─── Data lines ───
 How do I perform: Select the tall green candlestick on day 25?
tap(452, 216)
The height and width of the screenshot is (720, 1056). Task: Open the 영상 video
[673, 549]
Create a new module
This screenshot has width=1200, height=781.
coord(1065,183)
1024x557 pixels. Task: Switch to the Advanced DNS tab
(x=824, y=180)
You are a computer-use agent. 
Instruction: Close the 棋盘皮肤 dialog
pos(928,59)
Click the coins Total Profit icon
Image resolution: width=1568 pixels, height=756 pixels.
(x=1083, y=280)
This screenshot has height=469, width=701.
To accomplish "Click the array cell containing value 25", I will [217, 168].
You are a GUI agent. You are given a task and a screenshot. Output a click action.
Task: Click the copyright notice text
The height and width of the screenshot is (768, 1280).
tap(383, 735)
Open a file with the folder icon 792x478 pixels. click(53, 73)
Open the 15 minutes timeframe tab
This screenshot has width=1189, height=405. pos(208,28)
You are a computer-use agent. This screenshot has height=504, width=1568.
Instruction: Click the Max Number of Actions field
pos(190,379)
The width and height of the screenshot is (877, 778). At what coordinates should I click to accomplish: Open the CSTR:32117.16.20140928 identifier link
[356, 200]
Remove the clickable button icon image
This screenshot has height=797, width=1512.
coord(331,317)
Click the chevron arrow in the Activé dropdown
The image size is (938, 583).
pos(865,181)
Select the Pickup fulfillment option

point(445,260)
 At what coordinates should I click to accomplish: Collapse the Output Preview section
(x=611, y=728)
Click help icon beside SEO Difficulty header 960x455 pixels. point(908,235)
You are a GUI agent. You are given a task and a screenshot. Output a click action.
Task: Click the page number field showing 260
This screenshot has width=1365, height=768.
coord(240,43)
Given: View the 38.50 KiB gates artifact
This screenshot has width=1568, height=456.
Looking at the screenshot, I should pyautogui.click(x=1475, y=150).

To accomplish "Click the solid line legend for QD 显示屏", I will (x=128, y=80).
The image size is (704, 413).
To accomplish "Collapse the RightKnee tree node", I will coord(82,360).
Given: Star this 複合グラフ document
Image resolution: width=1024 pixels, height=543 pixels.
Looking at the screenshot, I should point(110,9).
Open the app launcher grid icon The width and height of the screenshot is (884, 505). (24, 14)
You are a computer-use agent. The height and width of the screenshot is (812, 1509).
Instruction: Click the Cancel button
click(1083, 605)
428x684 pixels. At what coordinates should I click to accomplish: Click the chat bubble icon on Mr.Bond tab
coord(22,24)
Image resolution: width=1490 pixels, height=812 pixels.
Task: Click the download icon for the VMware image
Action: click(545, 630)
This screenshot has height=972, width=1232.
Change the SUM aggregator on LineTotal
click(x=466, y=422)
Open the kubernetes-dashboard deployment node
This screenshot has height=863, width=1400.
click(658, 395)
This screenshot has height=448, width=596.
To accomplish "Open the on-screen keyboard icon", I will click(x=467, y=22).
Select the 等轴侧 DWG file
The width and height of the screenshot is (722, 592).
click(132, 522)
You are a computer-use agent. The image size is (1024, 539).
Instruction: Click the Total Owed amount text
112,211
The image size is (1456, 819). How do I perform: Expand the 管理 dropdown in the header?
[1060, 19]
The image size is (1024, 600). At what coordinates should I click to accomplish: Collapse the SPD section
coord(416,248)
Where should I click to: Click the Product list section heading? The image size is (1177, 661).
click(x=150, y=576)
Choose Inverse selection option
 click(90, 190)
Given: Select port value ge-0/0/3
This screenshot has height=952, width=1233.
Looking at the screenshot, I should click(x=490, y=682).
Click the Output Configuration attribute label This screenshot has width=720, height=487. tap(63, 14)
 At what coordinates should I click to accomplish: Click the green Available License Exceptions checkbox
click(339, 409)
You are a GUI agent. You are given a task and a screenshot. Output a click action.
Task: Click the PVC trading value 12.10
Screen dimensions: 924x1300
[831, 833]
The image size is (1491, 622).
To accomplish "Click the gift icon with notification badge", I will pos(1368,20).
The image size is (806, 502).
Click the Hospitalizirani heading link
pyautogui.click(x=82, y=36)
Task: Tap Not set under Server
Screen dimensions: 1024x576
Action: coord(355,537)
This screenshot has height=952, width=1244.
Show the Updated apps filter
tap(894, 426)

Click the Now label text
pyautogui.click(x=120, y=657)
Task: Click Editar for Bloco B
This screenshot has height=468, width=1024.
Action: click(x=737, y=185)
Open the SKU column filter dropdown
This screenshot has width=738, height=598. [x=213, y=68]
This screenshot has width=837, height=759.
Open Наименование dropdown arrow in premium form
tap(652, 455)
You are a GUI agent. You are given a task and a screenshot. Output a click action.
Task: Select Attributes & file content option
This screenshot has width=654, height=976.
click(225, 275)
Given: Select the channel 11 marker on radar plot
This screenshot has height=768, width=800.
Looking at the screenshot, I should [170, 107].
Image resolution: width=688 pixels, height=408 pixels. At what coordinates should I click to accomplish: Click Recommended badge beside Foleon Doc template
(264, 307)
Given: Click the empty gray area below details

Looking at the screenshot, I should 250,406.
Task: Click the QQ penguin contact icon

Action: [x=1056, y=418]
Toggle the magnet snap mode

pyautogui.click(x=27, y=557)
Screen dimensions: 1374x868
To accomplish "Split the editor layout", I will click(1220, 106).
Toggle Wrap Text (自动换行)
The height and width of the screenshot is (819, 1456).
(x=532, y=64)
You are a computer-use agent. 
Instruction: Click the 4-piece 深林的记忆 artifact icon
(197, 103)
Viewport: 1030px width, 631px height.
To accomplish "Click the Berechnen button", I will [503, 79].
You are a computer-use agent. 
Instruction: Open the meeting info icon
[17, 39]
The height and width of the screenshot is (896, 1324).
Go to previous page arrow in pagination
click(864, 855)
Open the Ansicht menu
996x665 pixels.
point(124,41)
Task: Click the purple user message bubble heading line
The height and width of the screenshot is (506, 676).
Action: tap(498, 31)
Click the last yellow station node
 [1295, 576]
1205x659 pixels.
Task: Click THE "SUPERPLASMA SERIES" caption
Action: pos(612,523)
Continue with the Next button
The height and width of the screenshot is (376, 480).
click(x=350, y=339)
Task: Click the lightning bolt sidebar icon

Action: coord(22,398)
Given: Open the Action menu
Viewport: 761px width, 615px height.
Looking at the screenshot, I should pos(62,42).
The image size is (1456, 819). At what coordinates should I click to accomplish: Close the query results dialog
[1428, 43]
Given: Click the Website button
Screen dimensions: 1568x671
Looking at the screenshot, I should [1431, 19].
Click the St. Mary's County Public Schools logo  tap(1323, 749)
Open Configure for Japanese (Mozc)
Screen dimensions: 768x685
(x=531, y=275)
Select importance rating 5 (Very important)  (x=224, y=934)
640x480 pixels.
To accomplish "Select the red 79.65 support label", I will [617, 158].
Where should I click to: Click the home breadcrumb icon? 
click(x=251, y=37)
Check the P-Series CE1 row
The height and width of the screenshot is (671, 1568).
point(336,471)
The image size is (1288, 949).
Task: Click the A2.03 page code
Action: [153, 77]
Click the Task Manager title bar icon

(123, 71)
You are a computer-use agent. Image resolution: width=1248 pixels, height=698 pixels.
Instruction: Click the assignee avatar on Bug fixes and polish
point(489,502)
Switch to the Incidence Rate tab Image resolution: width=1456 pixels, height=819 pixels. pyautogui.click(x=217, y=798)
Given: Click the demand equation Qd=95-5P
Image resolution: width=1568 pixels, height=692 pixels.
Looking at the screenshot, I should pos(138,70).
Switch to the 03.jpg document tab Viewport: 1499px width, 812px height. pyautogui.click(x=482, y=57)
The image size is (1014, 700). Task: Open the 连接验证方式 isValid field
───
- [The task]: Repeat word for word the lines that begin with the one containing "Select importance rating" and end with the one containing "point(489,502)", including both of those lines.

- [Final result]:
Select importance rating 5 (Very important)  (x=224, y=934)
640x480 pixels.
To accomplish "Select the red 79.65 support label", I will [617, 158].
Where should I click to: Click the home breadcrumb icon? 
click(x=251, y=37)
Check the P-Series CE1 row
The height and width of the screenshot is (671, 1568).
point(336,471)
The image size is (1288, 949).
Task: Click the A2.03 page code
Action: [153, 77]
Click the Task Manager title bar icon

(123, 71)
You are a computer-use agent. Image resolution: width=1248 pixels, height=698 pixels.
Instruction: Click the assignee avatar on Bug fixes and polish
point(489,502)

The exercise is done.